Coyote brush is a wiry and woody perennial evergreen that looks like a bush. One of the tricks Coyote brush uses is to take on a different shape depending on where it lives. Shaped by salt spray and winds, it hugs low to the ground and forms a ground cover on dunes, ridges and plains. In protected places, like moist canyons and northwest slopes, it grows into tall, erect to mounded shrubs.
The sagebrush is a perennial shrub with straight, stiff stems. Sagebrush can grow to be 2 to 12 feet tall. The leaves are 1/2 to 1 1/2 inches long, have a ragged three-toothed edge ("tridentata" means "three-toothed"), grow close together, and are greenish. The actual plant is silvery-grey and roundish. It has small white or yellow flowers that grow close together in groups called florets. The sagebrush produces seeds. This plant is deciduous. The sagebrush has a strong sweet smell and a bitter taste.

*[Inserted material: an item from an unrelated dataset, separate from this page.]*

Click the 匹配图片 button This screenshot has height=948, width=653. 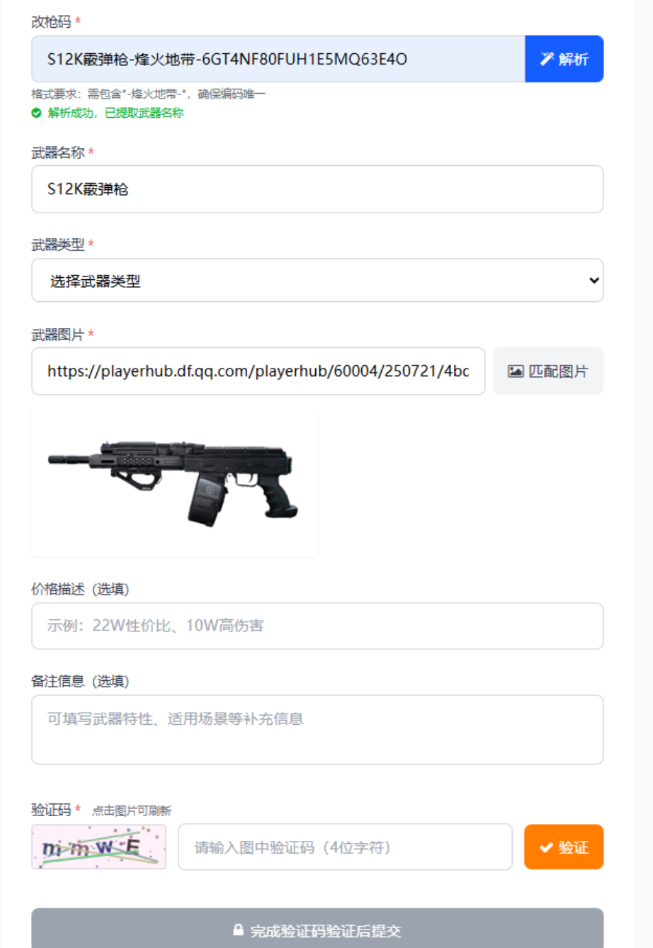tap(548, 371)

French Broom is a small pea-like yellow flowers bloom along the stem in twos or threes between April and June. With each small flower are three green leaves which are about the same size as the flower. It grows its seed in hairy green pods, just like peas. French broom actually belongs to the pea family. The seeds and flowers of brooms are slightly toxic and can cause stomach cramps and indigestion.